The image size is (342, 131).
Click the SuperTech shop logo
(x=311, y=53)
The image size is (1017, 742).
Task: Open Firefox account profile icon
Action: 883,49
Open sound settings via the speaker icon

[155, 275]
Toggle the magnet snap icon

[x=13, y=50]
- - - -
*Exercise aim*. Reproduce every one of the entries above word for word, keeping each line unchanged and in the same order.

*Answer to the problem*.
The image size is (342, 131).
Click the SuperTech shop logo
(x=311, y=53)
The image size is (1017, 742).
Task: Open Firefox account profile icon
Action: 883,49
Open sound settings via the speaker icon

[155, 275]
Toggle the magnet snap icon

[x=13, y=50]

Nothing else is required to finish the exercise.